### Task directions
Turn the listing lines into a numbered list, omitting blank lines, starting at the line that contains "Click the Elon Musk display name" and ending at the end of the listing.

### Listed records

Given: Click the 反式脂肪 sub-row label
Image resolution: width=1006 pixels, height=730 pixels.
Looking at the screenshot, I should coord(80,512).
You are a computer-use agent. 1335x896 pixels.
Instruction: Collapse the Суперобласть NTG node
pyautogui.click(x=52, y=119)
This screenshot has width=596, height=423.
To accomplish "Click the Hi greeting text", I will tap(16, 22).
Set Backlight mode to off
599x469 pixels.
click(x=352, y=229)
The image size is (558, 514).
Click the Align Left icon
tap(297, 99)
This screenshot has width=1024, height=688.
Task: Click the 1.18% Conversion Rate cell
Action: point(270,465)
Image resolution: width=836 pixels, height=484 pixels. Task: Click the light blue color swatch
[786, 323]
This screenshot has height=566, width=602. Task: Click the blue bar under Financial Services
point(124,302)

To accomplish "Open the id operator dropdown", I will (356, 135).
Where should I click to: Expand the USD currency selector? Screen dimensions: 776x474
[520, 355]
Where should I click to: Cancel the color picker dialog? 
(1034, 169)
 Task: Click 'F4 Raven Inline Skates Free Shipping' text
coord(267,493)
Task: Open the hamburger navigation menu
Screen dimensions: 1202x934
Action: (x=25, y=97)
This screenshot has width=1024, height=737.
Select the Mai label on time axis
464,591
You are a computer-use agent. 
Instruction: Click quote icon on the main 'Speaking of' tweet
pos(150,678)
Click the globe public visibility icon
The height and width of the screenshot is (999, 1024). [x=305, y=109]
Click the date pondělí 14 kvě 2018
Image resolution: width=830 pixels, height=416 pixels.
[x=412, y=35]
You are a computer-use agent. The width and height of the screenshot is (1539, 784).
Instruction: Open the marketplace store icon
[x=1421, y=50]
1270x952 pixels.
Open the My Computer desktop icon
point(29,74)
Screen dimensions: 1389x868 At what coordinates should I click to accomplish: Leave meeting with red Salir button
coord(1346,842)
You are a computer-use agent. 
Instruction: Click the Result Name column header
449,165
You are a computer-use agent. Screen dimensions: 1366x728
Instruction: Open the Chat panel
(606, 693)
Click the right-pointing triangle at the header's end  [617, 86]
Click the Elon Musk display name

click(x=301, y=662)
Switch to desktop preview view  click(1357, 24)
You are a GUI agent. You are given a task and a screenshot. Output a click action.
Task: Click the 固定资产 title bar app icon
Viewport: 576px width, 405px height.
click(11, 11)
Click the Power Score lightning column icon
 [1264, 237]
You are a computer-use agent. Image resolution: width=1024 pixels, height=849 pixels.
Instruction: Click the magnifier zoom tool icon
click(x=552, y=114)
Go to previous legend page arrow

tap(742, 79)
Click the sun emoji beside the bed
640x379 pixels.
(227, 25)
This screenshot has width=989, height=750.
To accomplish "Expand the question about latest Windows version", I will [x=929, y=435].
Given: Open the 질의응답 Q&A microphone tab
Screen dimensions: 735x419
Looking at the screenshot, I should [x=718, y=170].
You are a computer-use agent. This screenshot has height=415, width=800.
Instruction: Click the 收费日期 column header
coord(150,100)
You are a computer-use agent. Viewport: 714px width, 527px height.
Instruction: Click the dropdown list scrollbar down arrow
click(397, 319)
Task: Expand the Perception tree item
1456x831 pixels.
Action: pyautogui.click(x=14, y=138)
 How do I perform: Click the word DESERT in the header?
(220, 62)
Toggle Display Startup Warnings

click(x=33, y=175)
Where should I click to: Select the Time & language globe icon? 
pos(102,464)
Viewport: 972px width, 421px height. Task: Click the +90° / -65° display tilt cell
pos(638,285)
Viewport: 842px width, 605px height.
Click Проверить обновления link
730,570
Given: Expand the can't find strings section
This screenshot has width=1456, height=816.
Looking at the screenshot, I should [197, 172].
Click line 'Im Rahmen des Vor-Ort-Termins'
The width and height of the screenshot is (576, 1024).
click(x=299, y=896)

### Exercise response
1. Click the Elon Musk display name
2. click(x=301, y=662)
3. Switch to desktop preview view  click(1357, 24)
4. You are a GUI agent. You are given a task and a screenshot. Output a click action.
5. Task: Click the 固定资产 title bar app icon
6. Viewport: 576px width, 405px height.
7. click(11, 11)
8. Click the Power Score lightning column icon
9.  [1264, 237]
10. You are a computer-use agent. Image resolution: width=1024 pixels, height=849 pixels.
11. Instruction: Click the magnifier zoom tool icon
12. click(x=552, y=114)
13. Go to previous legend page arrow
14. tap(742, 79)
15. Click the sun emoji beside the bed
16. 640x379 pixels.
17. (227, 25)
18. This screenshot has width=989, height=750.
19. To accomplish "Expand the question about latest Windows version", I will [x=929, y=435].
20. Given: Open the 질의응답 Q&A microphone tab
21. Screen dimensions: 735x419
22. Looking at the screenshot, I should [x=718, y=170].
23. You are a computer-use agent. This screenshot has height=415, width=800.
24. Instruction: Click the 收费日期 column header
25. coord(150,100)
26. You are a computer-use agent. Viewport: 714px width, 527px height.
27. Instruction: Click the dropdown list scrollbar down arrow
28. click(397, 319)
29. Task: Expand the Perception tree item
30. 1456x831 pixels.
31. Action: pyautogui.click(x=14, y=138)
32.  How do I perform: Click the word DESERT in the header?
33. (220, 62)
34. Toggle Display Startup Warnings
35. click(x=33, y=175)
36. Where should I click to: Select the Time & language globe icon? 
37. pos(102,464)
38. Viewport: 972px width, 421px height. Task: Click the +90° / -65° display tilt cell
39. pos(638,285)
40. Viewport: 842px width, 605px height.
41. Click Проверить обновления link
42. 730,570
43. Given: Expand the can't find strings section
44. This screenshot has width=1456, height=816.
45. Looking at the screenshot, I should [197, 172].
46. Click line 'Im Rahmen des Vor-Ort-Termins'
47. The width and height of the screenshot is (576, 1024).
48. click(x=299, y=896)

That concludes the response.